Filmmaker Suzanne Wasserman grew up fascinated by her glamorous cousin Janet. At 23, Janet Rosenberg, a beautiful nursing student born and raised in Chicago, fell in love with a handsome dental student from a country no one in her family had even heard of. Together, the political power couple became known as the founders of modern Guyana, and in 1997, Janet became the first American-born woman to lead a nation. In THUNDER IN GUYANA, Wasserman uses interviews, family photos and archival footage to tell the story of her remarkable cousin: a tale of life-long love, political campaigns and struggles to bring progressive policies to an adopted country.

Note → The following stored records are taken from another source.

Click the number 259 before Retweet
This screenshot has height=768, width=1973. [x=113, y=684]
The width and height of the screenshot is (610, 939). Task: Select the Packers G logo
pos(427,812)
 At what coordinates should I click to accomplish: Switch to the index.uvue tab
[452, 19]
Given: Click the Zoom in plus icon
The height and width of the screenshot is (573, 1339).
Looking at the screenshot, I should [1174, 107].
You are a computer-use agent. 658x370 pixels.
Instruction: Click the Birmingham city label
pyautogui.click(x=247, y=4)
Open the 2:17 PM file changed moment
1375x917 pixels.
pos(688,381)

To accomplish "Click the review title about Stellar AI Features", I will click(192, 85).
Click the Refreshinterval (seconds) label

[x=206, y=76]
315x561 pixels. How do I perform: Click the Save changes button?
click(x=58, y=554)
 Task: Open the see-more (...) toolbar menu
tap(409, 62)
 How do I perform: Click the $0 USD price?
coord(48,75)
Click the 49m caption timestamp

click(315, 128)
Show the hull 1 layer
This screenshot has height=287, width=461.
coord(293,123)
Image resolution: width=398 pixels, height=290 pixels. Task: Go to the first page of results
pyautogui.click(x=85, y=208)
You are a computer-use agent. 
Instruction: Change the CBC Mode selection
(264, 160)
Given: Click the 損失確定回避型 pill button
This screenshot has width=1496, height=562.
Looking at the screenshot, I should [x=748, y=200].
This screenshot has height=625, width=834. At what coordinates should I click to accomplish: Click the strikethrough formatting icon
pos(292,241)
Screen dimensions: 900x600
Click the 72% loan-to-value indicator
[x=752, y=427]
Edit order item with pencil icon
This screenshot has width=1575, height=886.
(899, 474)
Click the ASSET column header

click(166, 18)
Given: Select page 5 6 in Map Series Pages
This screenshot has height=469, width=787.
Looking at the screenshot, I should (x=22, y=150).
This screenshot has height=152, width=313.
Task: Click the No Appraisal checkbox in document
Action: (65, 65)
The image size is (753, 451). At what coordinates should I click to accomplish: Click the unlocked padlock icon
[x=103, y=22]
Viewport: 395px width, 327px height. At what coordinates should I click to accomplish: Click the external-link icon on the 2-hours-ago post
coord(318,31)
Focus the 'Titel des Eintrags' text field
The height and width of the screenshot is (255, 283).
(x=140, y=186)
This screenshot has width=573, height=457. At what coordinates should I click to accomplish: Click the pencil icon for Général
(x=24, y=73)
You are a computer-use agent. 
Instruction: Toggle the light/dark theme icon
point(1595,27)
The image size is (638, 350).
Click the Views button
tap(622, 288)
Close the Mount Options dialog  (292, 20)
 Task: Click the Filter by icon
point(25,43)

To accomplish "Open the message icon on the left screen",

Cheddi and Janet Jagan dressed formally and smiling in their 1943 wedding 
Cheddi and Janet Jagan's 1943
wedding photo

Forbes Burnham giving a speech at a podium, wearing dark sunglasses.
Forbes Burnham of the People's
National Congress

Dashing Cheddi Jagan, born in the former British colony of Guyana on South America's northern coast, was the son of East Indian Guyanese indentured sugar plantation workers. Both Janet and Cheddi were involved in radical politics, and when they married in 1943, it was against the strenuous objections of her Jewish and his Hindu parents. As socialist revolutionaries, they planned to go to Guyana—then called British Guiana—to fight for the country’s independence from colonial England. Janet and Cheddi spent the next half-century as Guyana’s political leaders, founding its first modern political party, the multi-racial People’s Progressive Party, in 1950. In Guyana’s historic election of 1953, the first election in its history with universal adult suffrage, Cheddi was elected Chief Minister and Janet the country's first female minister and deputy speaker of Parliament. They led the first Communist government in the Western hemisphere, creating a firestorm in the press.

Janet and Cheddi governed Guyana for 133 days, until British Prime Minister Winston Churchill deposed them for their Communist beliefs. They both served time in jail and under house arrest. Remaining the most popular leader in the colony, Cheddi Jagan was re-elected and became Guyana’s prime minister in 1961. But this time, the U.S. Kennedy administration intervened, fearful of a Communist presence in its hemisphere, and recommended a covert program to reduce the Jagans’ popularity. As seen in the film, the American CIA instigated labor unrest, a vicious misinformation campaign and race riots that left hundreds of Guyanese dead and injured. During this difficult time, the Jagans feared for their children's lives, sending them to live abroad until the tensions died down. In 1964, under pressure from the United States, Britain created constitutional changes in Guyana which made it impossible for Cheddi to retain power despite his continued popularity. Forbes Burnham, a former ally of the Jagans who later turned against them, rose to power and ruled Guyana with an increasingly dictatorial hand for 28 years. Yet the Jagans continued to fight for their country, traveling internationally and speaking out on progressive issues.

1992 heralded Guyana’s first free and fair elections in almost three decades, and Cheddi Jagan was sworn in as president. He passed away in 1997, after which Janet accepted her party’s presidential nomination, and on December 15, 1997, she became president of Guyana, becoming the first woman and first foreign-born candidate to do so. Far from being a simple biography of an unconventional woman, THUNDER IN GUAYANA interweaves the threads of family history, one woman’s incredible life story and the complex social and political history of the country of Guyana.

Janet Jagan, in her 80s, sitting in her desk behind a manual typewriter and in front of a bookshelf.


Filmmaker Suzanne Wasserman shot THUNDER IN GUYANA between 1997 and 1999. In January 2005, she reported:

This year, Janet Jagan will turn 85. She still lives in Georgetown, Guyana, where she has lived for the past 62 years She still goes to her party office every day. Her son, Cheddi, Jr. and his family live on Long Island in New York. Her daughter, Nadira, and her family live in Toronto, Canada.